Paciência, resiliência e calma, os três medicamentos mais prescritos, infelizmente não comercializados. À falta deles, recorre-se aos mil e um suplementos, a segundas e terceiras opiniões e às várias medicinas alternativas, em simultâneo. Retira-se do dia o saboroso galão da manhã que, por ter lactose, pode ser o vilão da história. Coloca-se na lista de tarefas 10 minutos de meditação por dia, que dizem ser bom para aliviar o stress que pode estar a interferir. Permite-se que uma app do telemóvel, onde obsessivamente se regista toda a informação do ciclo menstrual, passe a determinar os momentos de intimidade do casal, anteriormente prazerosamente apelidados de “fazer amor” e agora clinicamente renomeados por “coito programado”. Tudo isto e mais um sem fim de atos que criam a falsa ilusão de controlo.

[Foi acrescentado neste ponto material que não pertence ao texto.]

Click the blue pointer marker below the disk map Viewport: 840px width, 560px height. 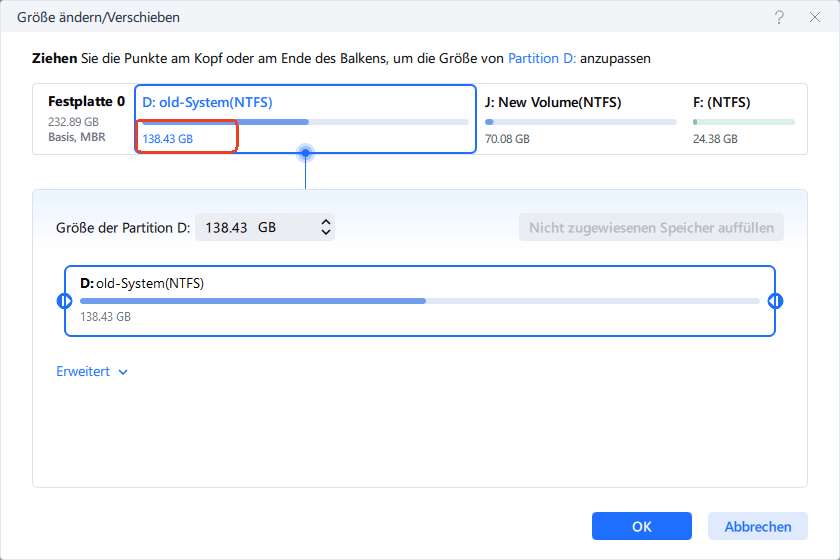305,153
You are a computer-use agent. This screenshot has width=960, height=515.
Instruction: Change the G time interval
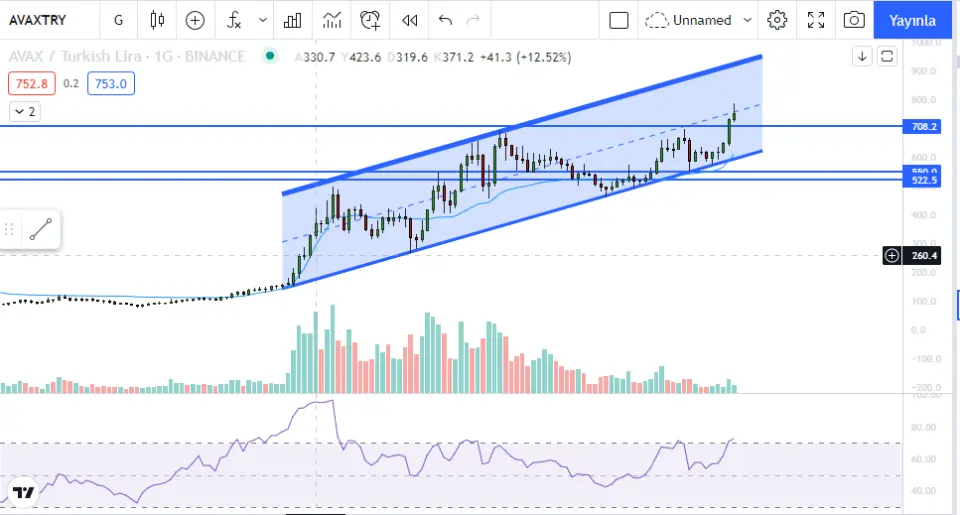tap(119, 20)
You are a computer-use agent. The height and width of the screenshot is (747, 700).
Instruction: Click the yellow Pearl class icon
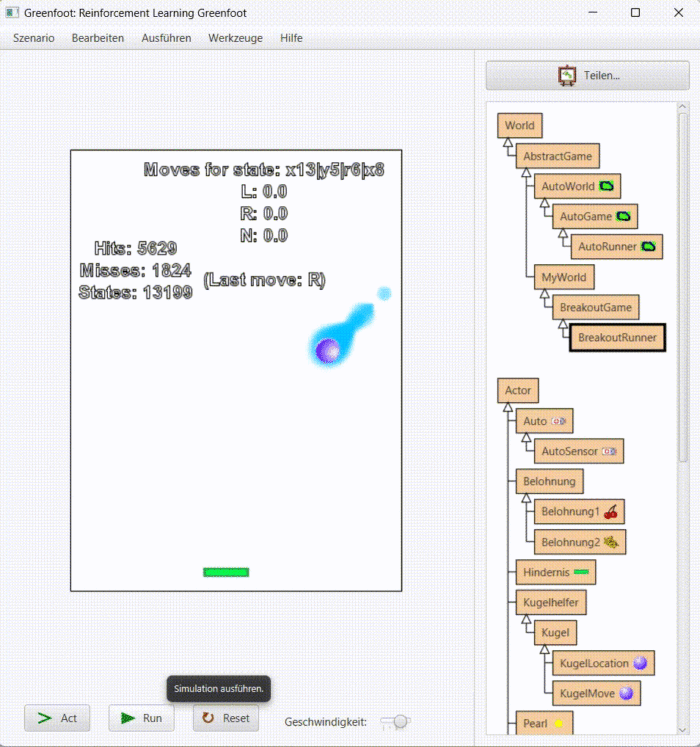tap(558, 723)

Ao mesmo tempo, todos à volta parecem engravidar sem qualquer dificuldade. “Eu nem queria já tão cedo, mas aconteceu”, “Assim que deixei a pílula, foi logo.”, são frases escutadas como lanças no peito, que fazem crescer o sentimento de inadequação e de inferioridade, que tanto afetam a auto-estima.
“Porquê a mim?” é a pergunta retórica mais formulada neste estágio de total descrença de sentido, à qual se sucede um rol de culpabilizações por tudo o que foi ou não feito no passado.
O casal fecha-se em silêncio sobre este tema. Deixam de falar abertamente entre eles sobre o seu sonho de serem pais, sobre o que vão fazer e como vai ser. Este tema causa agora uma dor que parece diminuída se anulada das conversas do quotidiano. A partir desse momento, cada um passa a viver a sua dor em silêncio. Também para fora, não faz sentido partilhar. Ninguém entende. Ninguém sabe o que é viver esta realidade.
É com um aperto na garganta que se esboça um sorriso doloroso e esforçado à pergunta comum “Então, e quando é a vossa vez?”. Participar de convívios cheios de barrigas e bebés, onde não existe conversa entre os adultos para além das lamúrias da privação de sono, das cólicas e da falta de apetite das suas crias, causa um sentimento enorme de injustiça por quem nem chega a ter a sorte de vivenciar essas abençoadas dores.
O sofá passa a ser o melhor amigo do casal, o que conforta, o que está sempre lá e o que oferece segurança e algum prazer, sobretudo se o momento for acompanhado de umas pipocas doces, que fazem, por momentos, esquecer a dor que é ir para o mundo e ver a todo o momento o que tanto se deseja e não se tem.
Quando o casal se encoraja a contar a verdade a quem o rodeia, dá conta da quantidade de médicos “de bancada”, que, surpreendentemente, parecem existir neste mundo. “Relaxem, que vão ver que acontece.”, “Quando esquecerem, é quando engravidam.”, “Vão de férias e bebam uns copos de vinho.”. E como se relaxa, quando o tempo está a passar? E como se esquece, quando se deseja tanto? E como se bebem copos de vinho sem culpa?
Instala-se o medo. E se nunca acontecer? Qual será o meu propósito, o meu legado? E se a relação não resistir? Como vai ser a minha velhice? Questões profundas que remetem para o sentido da vida.
No trabalho, falta de concentração. O maior foco está em conseguir coincidir as agendas das consultas com as reuniões e a encontrar as mil e uma desculpas para justificar as sucessivas ausências. O trabalho anteriormente motivante, agora é visto como o inimigo causador do stress e ansiedade que os médicos dizem inibidores das hormonas de reprodução.
É esta a dura realidade da Infertilidade, a que pouco se fala, a que muitos vivem.
Eu conheço-a bem. Graças a este caminho passei a cuidar mais de mim, a centrar-me no que me faz bem e a viver um novo propósito que tanto me enche o coração – o de ajudar pessoas que vivem este caminho a experienciá-lo com mais leveza, otimismo e equilíbrio, e como uma oportunidade para viverem uma vida mais fértil, como indivíduos, e, futuramente, como pais.